§ Aim of the task:
Once the line with "Enable the Shared" is found in the data, output it and each following line exactly, up to and including the line with "This screenshot has width=549, height=408.", and nothing before or after.

§ Record extracts:

──────────────────────────────

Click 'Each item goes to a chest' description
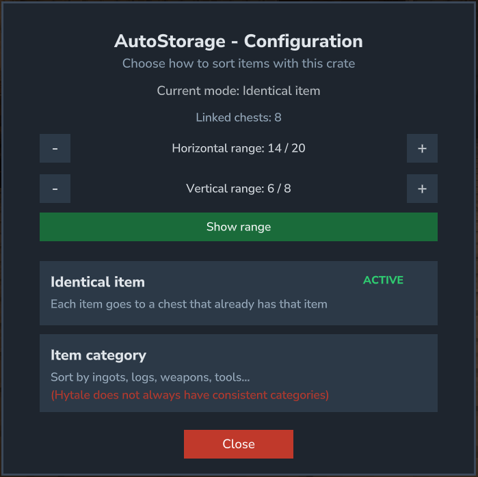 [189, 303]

──────────────────────────────

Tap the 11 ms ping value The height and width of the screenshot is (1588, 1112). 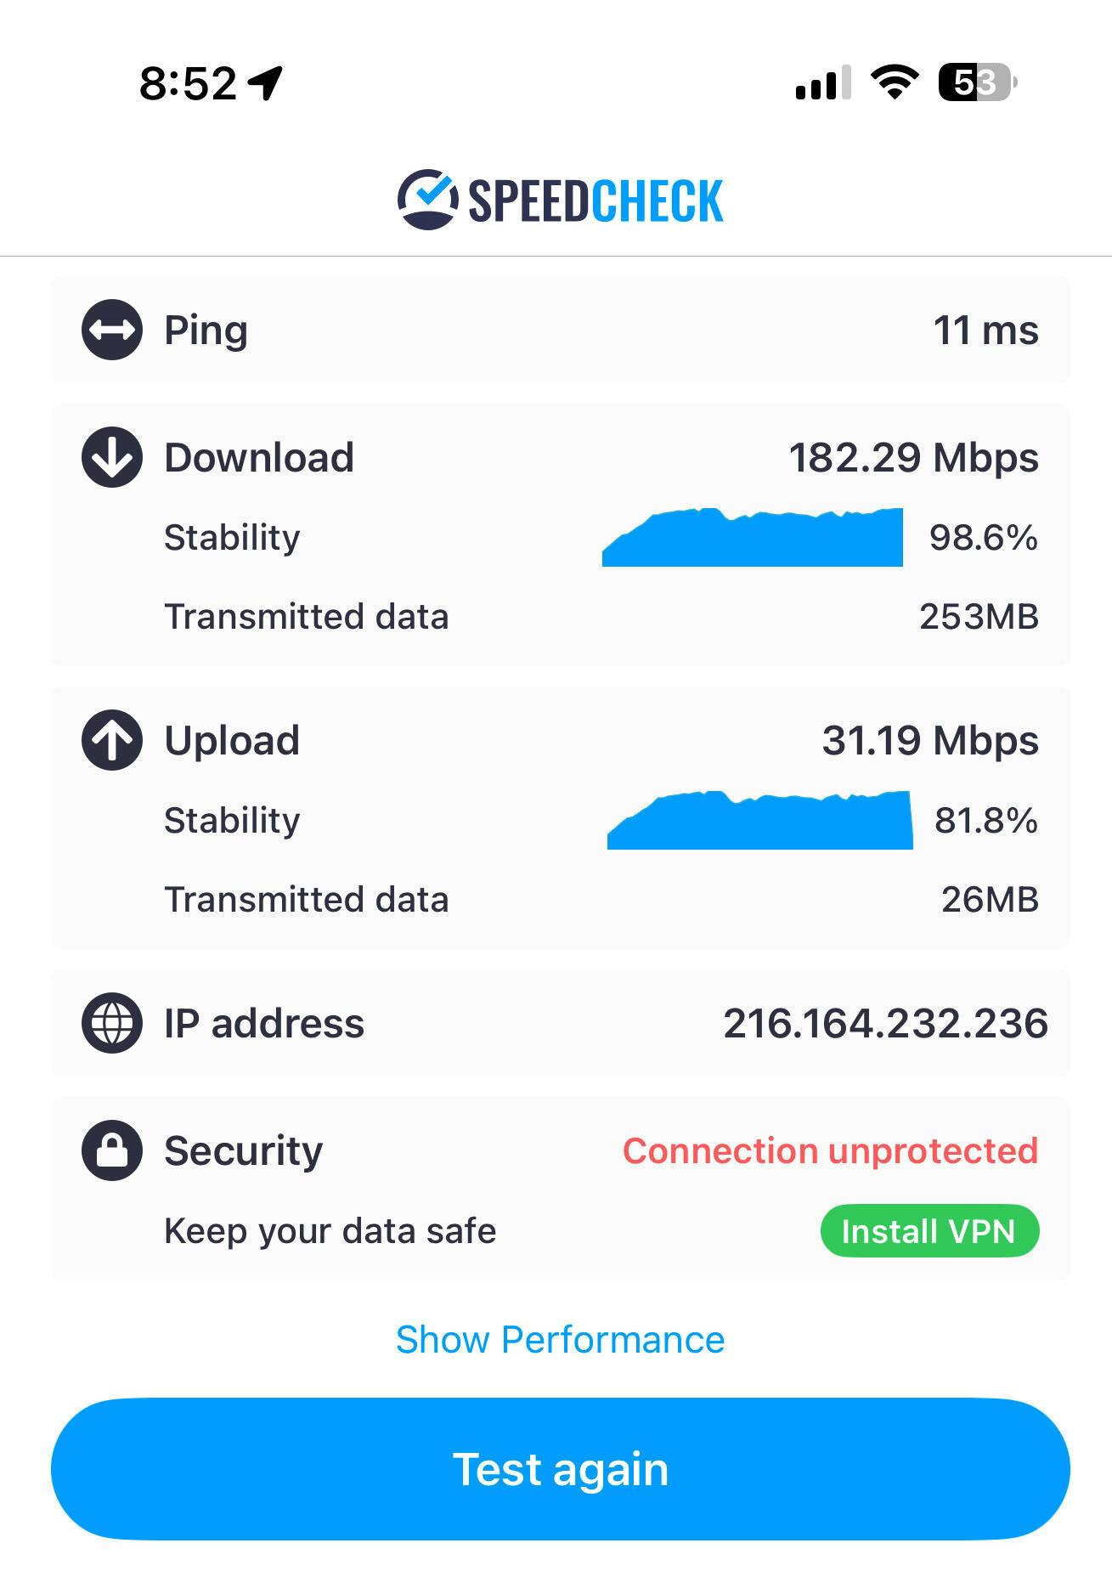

──────────────────────────────

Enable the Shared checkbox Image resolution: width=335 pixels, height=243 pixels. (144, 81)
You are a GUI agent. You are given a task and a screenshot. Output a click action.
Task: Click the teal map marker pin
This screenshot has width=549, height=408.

──────────────────────────────

§ Task response:
Enable the Shared checkbox Image resolution: width=335 pixels, height=243 pixels. (144, 81)
You are a GUI agent. You are given a task and a screenshot. Output a click action.
Task: Click the teal map marker pin
This screenshot has width=549, height=408.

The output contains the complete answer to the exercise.